++++ Data section ++++
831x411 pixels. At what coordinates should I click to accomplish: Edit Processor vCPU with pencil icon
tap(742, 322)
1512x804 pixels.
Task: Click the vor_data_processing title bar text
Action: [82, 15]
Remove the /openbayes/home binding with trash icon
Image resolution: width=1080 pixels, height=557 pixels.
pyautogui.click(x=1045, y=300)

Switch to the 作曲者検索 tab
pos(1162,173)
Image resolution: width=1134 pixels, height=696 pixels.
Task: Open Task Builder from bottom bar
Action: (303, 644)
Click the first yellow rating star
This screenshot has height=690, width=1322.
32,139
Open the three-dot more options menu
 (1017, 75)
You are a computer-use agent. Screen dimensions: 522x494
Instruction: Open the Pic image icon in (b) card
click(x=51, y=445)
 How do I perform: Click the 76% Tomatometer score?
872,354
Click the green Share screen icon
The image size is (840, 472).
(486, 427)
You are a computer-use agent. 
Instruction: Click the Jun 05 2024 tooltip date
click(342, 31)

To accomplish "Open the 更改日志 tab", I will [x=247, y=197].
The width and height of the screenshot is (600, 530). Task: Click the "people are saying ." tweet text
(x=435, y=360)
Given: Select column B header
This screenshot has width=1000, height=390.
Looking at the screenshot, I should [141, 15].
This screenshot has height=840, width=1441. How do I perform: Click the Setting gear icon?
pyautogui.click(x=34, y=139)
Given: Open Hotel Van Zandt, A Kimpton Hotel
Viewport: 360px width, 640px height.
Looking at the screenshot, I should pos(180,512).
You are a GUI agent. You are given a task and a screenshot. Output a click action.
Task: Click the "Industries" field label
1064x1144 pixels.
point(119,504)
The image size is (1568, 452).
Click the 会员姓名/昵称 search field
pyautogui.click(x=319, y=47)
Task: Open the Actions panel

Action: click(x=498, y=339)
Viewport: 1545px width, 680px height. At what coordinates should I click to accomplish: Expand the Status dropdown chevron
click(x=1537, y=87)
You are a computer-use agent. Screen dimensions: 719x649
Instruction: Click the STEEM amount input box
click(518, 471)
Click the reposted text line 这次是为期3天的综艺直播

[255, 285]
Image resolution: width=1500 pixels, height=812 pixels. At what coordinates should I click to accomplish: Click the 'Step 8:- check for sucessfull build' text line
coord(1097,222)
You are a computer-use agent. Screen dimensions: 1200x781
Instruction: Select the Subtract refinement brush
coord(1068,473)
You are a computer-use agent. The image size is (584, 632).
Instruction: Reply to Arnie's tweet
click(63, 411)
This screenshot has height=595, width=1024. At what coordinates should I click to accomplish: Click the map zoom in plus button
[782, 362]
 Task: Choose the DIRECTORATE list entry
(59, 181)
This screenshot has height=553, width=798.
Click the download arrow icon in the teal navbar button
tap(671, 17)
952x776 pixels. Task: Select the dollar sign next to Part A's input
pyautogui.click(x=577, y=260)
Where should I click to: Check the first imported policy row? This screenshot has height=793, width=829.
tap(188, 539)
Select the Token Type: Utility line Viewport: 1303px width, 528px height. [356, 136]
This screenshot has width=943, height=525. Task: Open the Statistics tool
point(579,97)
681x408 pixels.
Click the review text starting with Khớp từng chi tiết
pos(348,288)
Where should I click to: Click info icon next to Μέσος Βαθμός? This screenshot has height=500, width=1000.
++++
__Requirement__.
Reproduce every record word for word.

__Written reply__.
831x411 pixels. At what coordinates should I click to accomplish: Edit Processor vCPU with pencil icon
tap(742, 322)
1512x804 pixels.
Task: Click the vor_data_processing title bar text
Action: [82, 15]
Remove the /openbayes/home binding with trash icon
Image resolution: width=1080 pixels, height=557 pixels.
pyautogui.click(x=1045, y=300)

Switch to the 作曲者検索 tab
pos(1162,173)
Image resolution: width=1134 pixels, height=696 pixels.
Task: Open Task Builder from bottom bar
Action: (303, 644)
Click the first yellow rating star
This screenshot has height=690, width=1322.
32,139
Open the three-dot more options menu
 (1017, 75)
You are a computer-use agent. Screen dimensions: 522x494
Instruction: Open the Pic image icon in (b) card
click(x=51, y=445)
 How do I perform: Click the 76% Tomatometer score?
872,354
Click the green Share screen icon
The image size is (840, 472).
(486, 427)
You are a computer-use agent. 
Instruction: Click the Jun 05 2024 tooltip date
click(342, 31)

To accomplish "Open the 更改日志 tab", I will [x=247, y=197].
The width and height of the screenshot is (600, 530). Task: Click the "people are saying ." tweet text
(x=435, y=360)
Given: Select column B header
This screenshot has width=1000, height=390.
Looking at the screenshot, I should [141, 15].
This screenshot has height=840, width=1441. How do I perform: Click the Setting gear icon?
pyautogui.click(x=34, y=139)
Given: Open Hotel Van Zandt, A Kimpton Hotel
Viewport: 360px width, 640px height.
Looking at the screenshot, I should pos(180,512).
You are a GUI agent. You are given a task and a screenshot. Output a click action.
Task: Click the "Industries" field label
1064x1144 pixels.
point(119,504)
The image size is (1568, 452).
Click the 会员姓名/昵称 search field
pyautogui.click(x=319, y=47)
Task: Open the Actions panel

Action: click(x=498, y=339)
Viewport: 1545px width, 680px height. At what coordinates should I click to accomplish: Expand the Status dropdown chevron
click(x=1537, y=87)
You are a computer-use agent. Screen dimensions: 719x649
Instruction: Click the STEEM amount input box
click(518, 471)
Click the reposted text line 这次是为期3天的综艺直播

[255, 285]
Image resolution: width=1500 pixels, height=812 pixels. At what coordinates should I click to accomplish: Click the 'Step 8:- check for sucessfull build' text line
coord(1097,222)
You are a computer-use agent. Screen dimensions: 1200x781
Instruction: Select the Subtract refinement brush
coord(1068,473)
You are a computer-use agent. The image size is (584, 632).
Instruction: Reply to Arnie's tweet
click(63, 411)
This screenshot has height=595, width=1024. At what coordinates should I click to accomplish: Click the map zoom in plus button
[782, 362]
 Task: Choose the DIRECTORATE list entry
(59, 181)
This screenshot has height=553, width=798.
Click the download arrow icon in the teal navbar button
tap(671, 17)
952x776 pixels. Task: Select the dollar sign next to Part A's input
pyautogui.click(x=577, y=260)
Where should I click to: Check the first imported policy row? This screenshot has height=793, width=829.
tap(188, 539)
Select the Token Type: Utility line Viewport: 1303px width, 528px height. [356, 136]
This screenshot has width=943, height=525. Task: Open the Statistics tool
point(579,97)
681x408 pixels.
Click the review text starting with Khớp từng chi tiết
pos(348,288)
Where should I click to: Click info icon next to Μέσος Βαθμός? This screenshot has height=500, width=1000.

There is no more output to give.